One such daring escape was undertaken by three IRA terrorists at the turn of the 20th century. While working in the fields they got the jump on the guards and made their way to the waters edge. The plan was to swim out to a boat moored offshore, cut the rope and sail to freedom. Things went awry however when the prisoner swimming out dropped the knife. So determined was he to escape he spent the next two hours in the water gnawing through the rope with his teeth until the boat was freed. The three men got away and were never seen again.
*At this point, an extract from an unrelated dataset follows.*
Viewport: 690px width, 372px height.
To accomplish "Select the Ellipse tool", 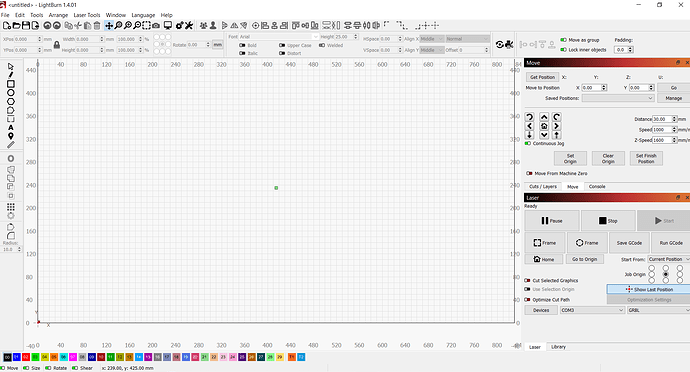I will [11, 92].
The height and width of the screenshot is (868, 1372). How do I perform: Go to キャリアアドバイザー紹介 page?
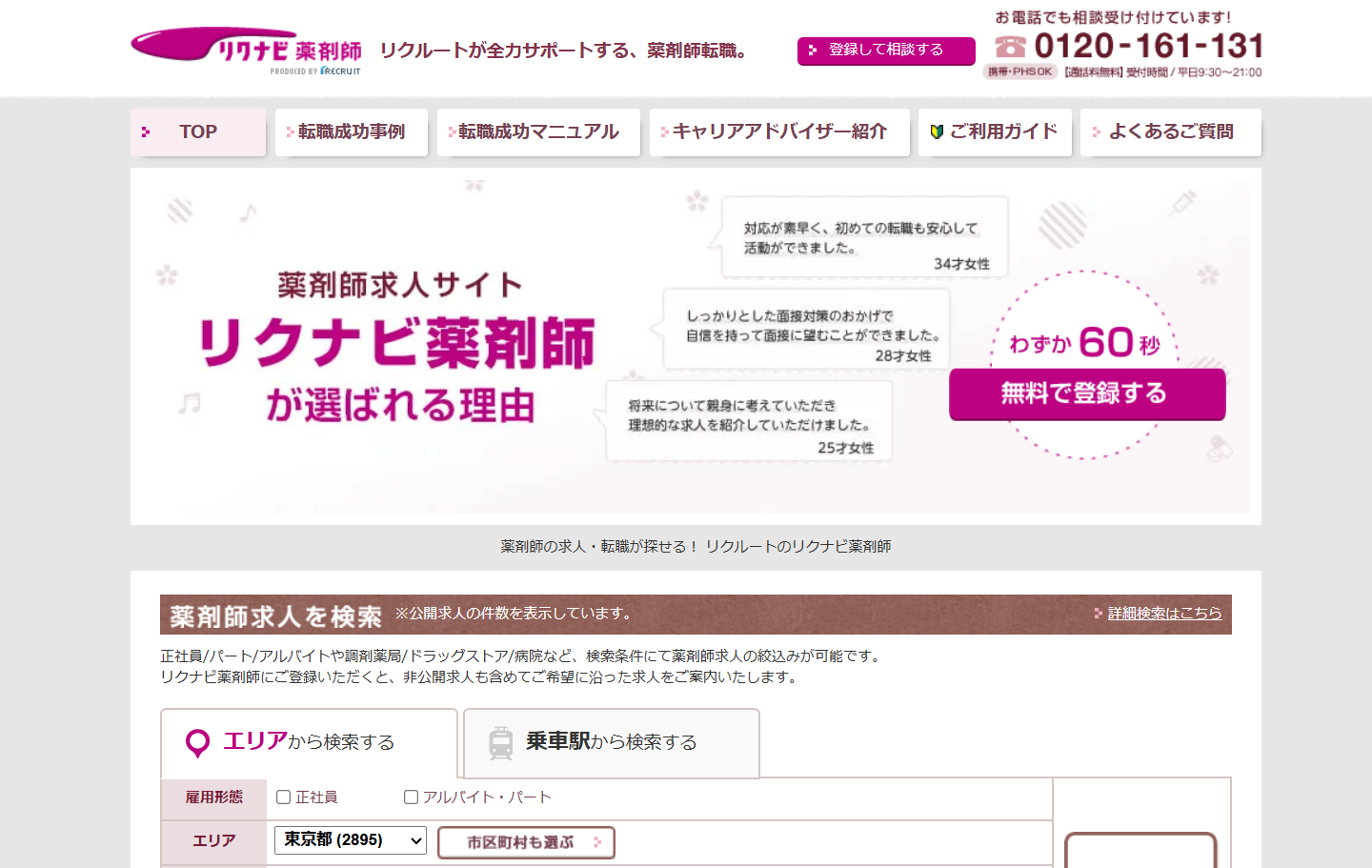tap(778, 132)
Every inch of the island seems to have a story. Stories of murderers, thieves and shipwrecks. What’s so compelling about these tales is their relationship with major events from Irish history. From the brutal Cromwell campaigns to the famine, Spike Island was used to incarcerate revolutionaries and those who stole Trevelyan’s corn.

During the Easter Rising and the War of Independence the island was used to house political prisoners. It was also one of the last pieces of land returned to Ireland after independence. In 1938 DeValera came here to witness the first raising of the Irish flag to the island.

For the next 50 years the place remained a military base, but in 1980s it was acquired again by the department of corrections. A prison was needed to tackle the rising crimes and Spike Island fit the bill. Things got off to a rocky start however, when six months after the reopening a riot broke out. In fear of their life prison officers fled on a boat. For the next 72 hours the prisoners had the run of the island. Buildings burnt and destroyed. During one comical episode a group of convicts got trapped outside the walls and had to use a JCB digger to break the gates down, making it one of the few times in history that prisoners broke into a prison.

After years of overhauls and repairs the prison finally closed in 2004. Not many people shed a tear. For another 10 years it lay dormant until a bright spark had the idea to turn it into a museum. Spike island is a fascinating visit and a remarkable lens in which to view the history of Ireland.